3.1. Pour le principe de privacy by design

L'étendue de cette obligation dépend des compétences, des capacités et du type de données traitées par le responsable du traitement. Le premier paragraphe dispose en effet qu'il est nécessaire de prendre en compte « l'état des connaissances, des coûts de mise en oeuvre et de la nature, de la portée, du contexte et des finalités du traitement ainsi que des risques, dont le degré de probabilité et de gravité varie, que présente le traitement pour les droits et libertés des personnes physiques277 ».
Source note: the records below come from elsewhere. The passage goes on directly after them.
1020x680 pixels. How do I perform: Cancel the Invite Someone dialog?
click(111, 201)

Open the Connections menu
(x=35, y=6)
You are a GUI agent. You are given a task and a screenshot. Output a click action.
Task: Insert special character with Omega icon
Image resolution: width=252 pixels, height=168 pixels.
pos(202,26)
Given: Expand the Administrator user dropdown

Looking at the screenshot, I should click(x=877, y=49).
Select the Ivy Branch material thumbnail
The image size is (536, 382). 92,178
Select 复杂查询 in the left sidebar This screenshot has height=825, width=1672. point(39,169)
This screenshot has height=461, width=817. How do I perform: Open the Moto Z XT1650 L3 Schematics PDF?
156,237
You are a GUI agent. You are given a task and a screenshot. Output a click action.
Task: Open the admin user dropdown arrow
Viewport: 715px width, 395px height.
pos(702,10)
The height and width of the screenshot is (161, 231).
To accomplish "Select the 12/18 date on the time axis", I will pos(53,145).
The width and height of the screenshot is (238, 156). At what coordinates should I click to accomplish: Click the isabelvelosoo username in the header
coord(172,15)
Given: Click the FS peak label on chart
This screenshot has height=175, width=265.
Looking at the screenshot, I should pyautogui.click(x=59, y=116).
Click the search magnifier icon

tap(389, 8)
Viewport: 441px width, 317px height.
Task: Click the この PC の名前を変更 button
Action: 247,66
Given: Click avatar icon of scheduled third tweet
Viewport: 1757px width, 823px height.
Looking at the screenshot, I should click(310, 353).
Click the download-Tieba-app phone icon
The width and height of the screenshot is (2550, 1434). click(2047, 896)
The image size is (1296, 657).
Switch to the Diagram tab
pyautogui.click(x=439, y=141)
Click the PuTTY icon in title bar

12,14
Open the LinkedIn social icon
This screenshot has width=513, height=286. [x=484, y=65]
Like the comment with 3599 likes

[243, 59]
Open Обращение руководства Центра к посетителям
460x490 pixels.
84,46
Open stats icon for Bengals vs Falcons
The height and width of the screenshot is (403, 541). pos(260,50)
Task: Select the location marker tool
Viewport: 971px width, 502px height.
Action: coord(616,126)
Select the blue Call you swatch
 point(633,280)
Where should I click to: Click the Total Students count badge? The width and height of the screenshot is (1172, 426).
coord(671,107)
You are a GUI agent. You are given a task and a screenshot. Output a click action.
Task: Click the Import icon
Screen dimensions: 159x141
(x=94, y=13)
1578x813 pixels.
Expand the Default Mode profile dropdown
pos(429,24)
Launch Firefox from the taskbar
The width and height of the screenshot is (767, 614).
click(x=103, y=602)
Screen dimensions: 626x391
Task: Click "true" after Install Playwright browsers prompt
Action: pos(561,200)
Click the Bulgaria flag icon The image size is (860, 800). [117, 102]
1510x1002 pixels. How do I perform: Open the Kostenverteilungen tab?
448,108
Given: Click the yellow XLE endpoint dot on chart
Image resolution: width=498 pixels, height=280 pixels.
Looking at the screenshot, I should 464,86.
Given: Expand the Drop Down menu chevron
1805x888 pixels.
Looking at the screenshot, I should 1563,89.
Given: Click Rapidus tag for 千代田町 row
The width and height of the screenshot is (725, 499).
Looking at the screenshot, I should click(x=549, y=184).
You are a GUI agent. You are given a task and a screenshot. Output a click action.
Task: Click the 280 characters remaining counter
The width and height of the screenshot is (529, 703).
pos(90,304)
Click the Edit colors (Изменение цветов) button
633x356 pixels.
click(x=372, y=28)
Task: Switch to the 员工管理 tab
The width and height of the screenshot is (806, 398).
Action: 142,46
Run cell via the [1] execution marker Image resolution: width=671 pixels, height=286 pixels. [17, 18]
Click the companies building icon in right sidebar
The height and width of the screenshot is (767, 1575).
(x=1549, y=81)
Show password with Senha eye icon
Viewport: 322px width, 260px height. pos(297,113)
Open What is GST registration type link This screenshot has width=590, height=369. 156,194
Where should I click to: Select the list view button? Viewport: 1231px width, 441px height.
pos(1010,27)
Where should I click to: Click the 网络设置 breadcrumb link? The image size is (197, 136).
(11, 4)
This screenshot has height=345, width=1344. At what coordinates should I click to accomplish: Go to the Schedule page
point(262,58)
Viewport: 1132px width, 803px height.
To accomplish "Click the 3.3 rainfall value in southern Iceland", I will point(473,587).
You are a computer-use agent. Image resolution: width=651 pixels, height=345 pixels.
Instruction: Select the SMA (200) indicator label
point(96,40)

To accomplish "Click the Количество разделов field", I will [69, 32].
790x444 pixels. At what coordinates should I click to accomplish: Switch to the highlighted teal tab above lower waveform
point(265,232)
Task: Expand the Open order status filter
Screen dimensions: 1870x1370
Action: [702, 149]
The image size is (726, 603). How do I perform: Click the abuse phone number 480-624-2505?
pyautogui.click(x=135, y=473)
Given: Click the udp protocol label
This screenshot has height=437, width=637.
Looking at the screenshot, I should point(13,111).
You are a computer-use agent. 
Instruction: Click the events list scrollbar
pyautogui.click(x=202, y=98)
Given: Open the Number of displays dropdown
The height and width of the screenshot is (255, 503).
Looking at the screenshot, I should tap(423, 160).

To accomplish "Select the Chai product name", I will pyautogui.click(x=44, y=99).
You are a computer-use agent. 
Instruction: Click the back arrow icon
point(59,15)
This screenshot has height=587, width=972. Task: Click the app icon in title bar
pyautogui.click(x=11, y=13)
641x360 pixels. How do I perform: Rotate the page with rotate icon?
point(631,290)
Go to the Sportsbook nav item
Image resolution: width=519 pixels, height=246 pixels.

En ce qui concerne l'« état de la connaissance », il est difficile de mesurer le respect effectif du privacy by design dans le choix des solutions techniques. Si le recours aux PETs est indispensable à leur application, il ne faut toutefois pas attendre davantage de la technologie que ce dont elle est capable278. La notion d'« état de l'art » fait l'objet d'une réflexion quant à sa transposition dans le domaine du droit279. L'EDPB propose d'interpréter ce critère comme la prise en compte du progrès actuel de la technologie280.

Les facteurs à prendre en compte pour mesurer le degré de protection de la vie privée incluent la nature, le champ, le contexte et la finalité du traitement. Ces critères font référence aux caractéristiques inhérentes, de la taille et de la portée, des circonstances et du but du traitement281.

Enfin, le risque d'atteinte aux droits et libertés des personnes physiques s'apprécie selon sa « probabilité » et sa « gravité »282. Il conviendra de prendre en compte les risques spécifiques au traitement par un logiciel d'intelligence artificielle non prévus par le RGPD et listés dans une partie précédente283.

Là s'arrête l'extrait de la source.